The expansion over the years, though, has pushed up Vingroup’s debt, and the losses at some of the ventures have squeezed its cash flow.
S&P Global and Fitch cut their ratings outlook on Vingroup to negative from stable last year, citing concerns about its over-reliance on cash-rich property unit Vinhomes to fund its new ventures.
Vingroup’s first-half net profit tumbled 60% to 1.35 trillion dong ($58.26 million). Its shares on the Ho Chi Minh Stock Exchange have underperformed this year, falling 21% compared to the benchmark index’s 7.6% drop.
Its interest coverage ratio, which indicates the company’s ability to pay off debt, dropped to 3.8 times in the first half of this year from 5.0 in 2019, according to a copy of an earnings presentation prepared by Vingroup for potential investors that was seen by Reuters.
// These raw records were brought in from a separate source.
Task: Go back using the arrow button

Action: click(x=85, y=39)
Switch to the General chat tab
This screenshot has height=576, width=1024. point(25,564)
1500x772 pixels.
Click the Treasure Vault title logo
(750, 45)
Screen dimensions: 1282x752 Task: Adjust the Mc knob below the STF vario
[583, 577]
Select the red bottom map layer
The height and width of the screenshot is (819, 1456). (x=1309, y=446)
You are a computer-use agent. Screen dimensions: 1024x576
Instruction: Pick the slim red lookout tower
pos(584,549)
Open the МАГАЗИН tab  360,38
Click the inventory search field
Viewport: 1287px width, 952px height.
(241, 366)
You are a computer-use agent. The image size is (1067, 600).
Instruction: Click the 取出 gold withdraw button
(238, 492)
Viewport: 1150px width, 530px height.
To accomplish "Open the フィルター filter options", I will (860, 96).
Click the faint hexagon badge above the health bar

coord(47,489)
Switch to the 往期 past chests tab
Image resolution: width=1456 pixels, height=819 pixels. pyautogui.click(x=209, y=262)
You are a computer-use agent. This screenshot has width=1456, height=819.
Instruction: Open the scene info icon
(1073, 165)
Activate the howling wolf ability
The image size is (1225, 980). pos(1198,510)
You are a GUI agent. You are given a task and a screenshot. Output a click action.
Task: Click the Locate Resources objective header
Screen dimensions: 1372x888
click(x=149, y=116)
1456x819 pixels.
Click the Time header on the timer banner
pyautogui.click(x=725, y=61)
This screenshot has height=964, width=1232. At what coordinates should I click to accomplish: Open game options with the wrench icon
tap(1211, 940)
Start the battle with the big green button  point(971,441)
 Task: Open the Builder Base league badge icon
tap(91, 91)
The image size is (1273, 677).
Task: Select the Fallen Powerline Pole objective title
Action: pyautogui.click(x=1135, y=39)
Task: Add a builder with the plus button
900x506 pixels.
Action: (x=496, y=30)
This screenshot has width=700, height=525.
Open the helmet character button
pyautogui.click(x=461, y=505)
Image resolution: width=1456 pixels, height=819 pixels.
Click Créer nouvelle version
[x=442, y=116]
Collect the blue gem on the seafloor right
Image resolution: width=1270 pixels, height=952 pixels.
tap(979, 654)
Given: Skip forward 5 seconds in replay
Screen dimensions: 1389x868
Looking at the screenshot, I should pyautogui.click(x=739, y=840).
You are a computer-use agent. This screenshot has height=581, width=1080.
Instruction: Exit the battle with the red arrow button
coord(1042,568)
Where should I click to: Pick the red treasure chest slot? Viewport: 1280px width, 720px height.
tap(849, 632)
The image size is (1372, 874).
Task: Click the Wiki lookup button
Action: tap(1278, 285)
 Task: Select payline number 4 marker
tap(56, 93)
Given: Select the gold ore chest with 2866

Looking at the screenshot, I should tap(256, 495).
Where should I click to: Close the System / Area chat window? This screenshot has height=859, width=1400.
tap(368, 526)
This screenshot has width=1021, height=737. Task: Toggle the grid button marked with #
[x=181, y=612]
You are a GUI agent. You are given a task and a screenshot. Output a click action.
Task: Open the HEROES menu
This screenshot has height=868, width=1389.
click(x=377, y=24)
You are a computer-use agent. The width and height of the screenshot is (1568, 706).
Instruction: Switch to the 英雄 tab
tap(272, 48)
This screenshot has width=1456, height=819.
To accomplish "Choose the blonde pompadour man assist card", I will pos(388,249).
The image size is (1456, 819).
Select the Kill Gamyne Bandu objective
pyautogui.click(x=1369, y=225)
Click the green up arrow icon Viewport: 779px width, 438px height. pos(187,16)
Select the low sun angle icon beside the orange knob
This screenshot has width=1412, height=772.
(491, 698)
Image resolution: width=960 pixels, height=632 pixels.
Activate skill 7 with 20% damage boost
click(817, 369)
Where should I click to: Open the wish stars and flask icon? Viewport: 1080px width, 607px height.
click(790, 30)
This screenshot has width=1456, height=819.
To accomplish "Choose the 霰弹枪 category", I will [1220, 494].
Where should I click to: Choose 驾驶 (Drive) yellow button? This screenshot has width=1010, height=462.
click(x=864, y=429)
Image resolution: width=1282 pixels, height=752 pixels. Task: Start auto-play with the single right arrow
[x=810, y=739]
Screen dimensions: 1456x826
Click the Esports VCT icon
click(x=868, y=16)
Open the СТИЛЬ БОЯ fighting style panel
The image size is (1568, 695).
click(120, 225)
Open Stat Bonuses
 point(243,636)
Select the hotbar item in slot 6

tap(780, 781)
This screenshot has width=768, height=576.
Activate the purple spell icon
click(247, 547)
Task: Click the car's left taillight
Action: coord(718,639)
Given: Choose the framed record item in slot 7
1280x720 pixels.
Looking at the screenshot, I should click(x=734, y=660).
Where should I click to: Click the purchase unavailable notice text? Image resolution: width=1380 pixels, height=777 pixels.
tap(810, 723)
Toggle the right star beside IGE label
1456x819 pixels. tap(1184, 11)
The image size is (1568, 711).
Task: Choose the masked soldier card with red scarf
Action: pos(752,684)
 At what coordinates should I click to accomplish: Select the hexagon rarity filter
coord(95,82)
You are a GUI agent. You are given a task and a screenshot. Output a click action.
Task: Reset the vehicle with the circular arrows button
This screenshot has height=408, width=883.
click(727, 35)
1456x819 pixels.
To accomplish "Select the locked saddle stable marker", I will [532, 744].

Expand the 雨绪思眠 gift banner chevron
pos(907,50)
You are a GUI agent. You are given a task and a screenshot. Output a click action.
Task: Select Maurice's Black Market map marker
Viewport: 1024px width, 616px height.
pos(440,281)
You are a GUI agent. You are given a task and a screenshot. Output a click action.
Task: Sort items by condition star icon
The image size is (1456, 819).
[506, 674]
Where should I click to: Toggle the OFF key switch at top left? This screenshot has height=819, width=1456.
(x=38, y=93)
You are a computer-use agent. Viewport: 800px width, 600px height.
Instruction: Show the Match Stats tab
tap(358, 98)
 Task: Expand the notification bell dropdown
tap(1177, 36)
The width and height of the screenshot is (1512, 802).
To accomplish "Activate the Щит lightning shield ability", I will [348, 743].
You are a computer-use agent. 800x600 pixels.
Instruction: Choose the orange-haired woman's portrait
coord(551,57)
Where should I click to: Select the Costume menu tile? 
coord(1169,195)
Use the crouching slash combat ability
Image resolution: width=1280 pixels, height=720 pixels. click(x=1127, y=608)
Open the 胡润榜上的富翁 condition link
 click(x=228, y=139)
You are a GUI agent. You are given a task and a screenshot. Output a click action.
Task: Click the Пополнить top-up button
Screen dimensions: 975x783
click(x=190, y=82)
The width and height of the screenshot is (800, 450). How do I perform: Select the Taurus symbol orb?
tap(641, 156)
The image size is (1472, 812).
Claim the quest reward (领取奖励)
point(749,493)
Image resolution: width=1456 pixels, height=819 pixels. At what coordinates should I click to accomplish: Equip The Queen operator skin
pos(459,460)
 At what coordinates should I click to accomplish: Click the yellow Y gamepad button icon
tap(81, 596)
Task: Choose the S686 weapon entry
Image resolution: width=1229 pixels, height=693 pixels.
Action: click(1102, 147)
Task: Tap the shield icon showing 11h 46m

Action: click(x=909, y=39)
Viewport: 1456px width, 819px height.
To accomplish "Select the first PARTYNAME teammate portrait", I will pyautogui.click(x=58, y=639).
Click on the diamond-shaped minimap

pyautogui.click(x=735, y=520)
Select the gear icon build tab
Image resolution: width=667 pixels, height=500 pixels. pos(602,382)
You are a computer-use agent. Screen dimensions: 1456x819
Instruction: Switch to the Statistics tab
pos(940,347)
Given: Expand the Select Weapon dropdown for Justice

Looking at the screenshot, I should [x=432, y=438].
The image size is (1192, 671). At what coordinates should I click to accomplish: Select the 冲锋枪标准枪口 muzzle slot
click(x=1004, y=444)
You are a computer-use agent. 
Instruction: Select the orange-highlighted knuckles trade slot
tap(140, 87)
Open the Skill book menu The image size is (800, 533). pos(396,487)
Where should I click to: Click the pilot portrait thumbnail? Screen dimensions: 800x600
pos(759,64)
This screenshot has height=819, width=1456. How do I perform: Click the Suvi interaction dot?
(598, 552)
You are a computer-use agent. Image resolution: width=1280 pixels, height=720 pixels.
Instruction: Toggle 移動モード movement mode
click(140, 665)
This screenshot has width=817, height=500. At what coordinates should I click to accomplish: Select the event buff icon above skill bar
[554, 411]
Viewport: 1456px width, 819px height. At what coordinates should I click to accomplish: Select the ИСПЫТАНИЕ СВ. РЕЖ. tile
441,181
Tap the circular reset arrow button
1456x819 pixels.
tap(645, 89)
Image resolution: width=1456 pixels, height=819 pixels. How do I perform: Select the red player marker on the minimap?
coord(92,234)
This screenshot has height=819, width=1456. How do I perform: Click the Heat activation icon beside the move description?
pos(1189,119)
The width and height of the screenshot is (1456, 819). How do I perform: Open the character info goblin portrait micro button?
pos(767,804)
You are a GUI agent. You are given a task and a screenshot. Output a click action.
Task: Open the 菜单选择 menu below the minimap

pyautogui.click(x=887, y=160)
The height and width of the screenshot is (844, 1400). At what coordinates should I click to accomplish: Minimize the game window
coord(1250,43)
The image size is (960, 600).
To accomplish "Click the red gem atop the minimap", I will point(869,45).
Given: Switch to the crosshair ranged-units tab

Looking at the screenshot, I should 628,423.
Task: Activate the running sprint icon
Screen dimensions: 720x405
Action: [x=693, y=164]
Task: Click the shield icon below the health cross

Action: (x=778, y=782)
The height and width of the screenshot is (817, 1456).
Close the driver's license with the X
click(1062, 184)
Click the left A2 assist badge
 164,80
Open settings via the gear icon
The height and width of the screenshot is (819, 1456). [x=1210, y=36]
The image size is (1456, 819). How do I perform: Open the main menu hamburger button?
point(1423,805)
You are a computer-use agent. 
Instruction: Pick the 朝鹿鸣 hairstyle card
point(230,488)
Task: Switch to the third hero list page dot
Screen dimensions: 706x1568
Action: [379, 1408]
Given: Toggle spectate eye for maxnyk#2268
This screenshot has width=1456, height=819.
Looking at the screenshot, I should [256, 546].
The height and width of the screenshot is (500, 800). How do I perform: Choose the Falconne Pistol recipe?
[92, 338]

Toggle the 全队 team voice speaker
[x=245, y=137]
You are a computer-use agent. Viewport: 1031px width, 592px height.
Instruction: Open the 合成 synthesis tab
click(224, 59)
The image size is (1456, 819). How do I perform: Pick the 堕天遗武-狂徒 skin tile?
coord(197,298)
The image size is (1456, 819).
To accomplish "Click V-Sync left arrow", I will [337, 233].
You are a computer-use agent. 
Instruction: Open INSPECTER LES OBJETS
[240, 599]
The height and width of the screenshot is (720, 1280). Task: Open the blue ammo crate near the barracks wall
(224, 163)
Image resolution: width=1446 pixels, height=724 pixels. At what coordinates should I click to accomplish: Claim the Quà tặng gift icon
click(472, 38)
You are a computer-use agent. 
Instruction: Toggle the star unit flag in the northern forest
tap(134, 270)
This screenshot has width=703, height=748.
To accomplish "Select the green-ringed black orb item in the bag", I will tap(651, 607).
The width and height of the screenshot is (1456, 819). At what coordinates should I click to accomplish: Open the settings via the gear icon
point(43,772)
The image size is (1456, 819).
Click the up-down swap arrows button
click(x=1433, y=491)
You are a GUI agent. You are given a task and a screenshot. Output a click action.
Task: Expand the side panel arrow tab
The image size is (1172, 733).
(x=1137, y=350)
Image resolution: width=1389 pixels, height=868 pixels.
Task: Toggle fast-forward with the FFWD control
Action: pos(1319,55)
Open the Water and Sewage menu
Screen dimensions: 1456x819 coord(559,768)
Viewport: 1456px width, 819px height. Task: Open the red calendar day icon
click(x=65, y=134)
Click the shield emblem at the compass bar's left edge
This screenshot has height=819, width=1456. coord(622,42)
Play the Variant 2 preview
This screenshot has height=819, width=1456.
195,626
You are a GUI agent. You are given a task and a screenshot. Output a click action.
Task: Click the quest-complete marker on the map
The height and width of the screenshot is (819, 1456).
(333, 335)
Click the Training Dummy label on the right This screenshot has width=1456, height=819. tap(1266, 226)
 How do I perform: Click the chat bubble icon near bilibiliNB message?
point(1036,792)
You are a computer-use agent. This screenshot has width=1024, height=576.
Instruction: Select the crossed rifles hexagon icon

Vingroup scrapped plans to launch Vietnam’s sixth airline, “Vinpearl Air” in January.
Late last year, the group also abandoned moves to form a new unit from its sports, entertainment and hospitality business due to “profitability concerns” of some of the assets, a source with direct knowledge of the plans told Reuters.
It has made real estate, technology and automobiles its key growth focus, but it remains to be seen how the plan shapes up, especially its big bet on cars.
In 2017, Vingroup earmarked $3.5 billion to create its Vinfast car unit with plans to produce around 250,000 cars annually within the next five years, a period when it does not expect the venture to be profitable.
Last year, Vinfast sold 19,400 cars and 50,000 e-scooters, according to company data. Its net loss ballooned to 6.6 trillion dong in the first half of 2020 from 1.6 trillion dong in the year-ago period.
Vinfast’s latest offering, a gold-trimmed limited edition luxury SUV only available in Vietnam and billed as “the most powerful commercial vehicle in the world” is, at over $160,000, priced out of reach of most Vietnamese car owners. And its entry-level “Fadil” model is around 13% more expensive than competing models from Kia and Hyundai.
Vinfast equipment, real estate and inventory have all been put up as security for loans with international banks, as have 20 million shares that the company received from Vinhomes, according to its 2019 draft earnings report seen by Reuters.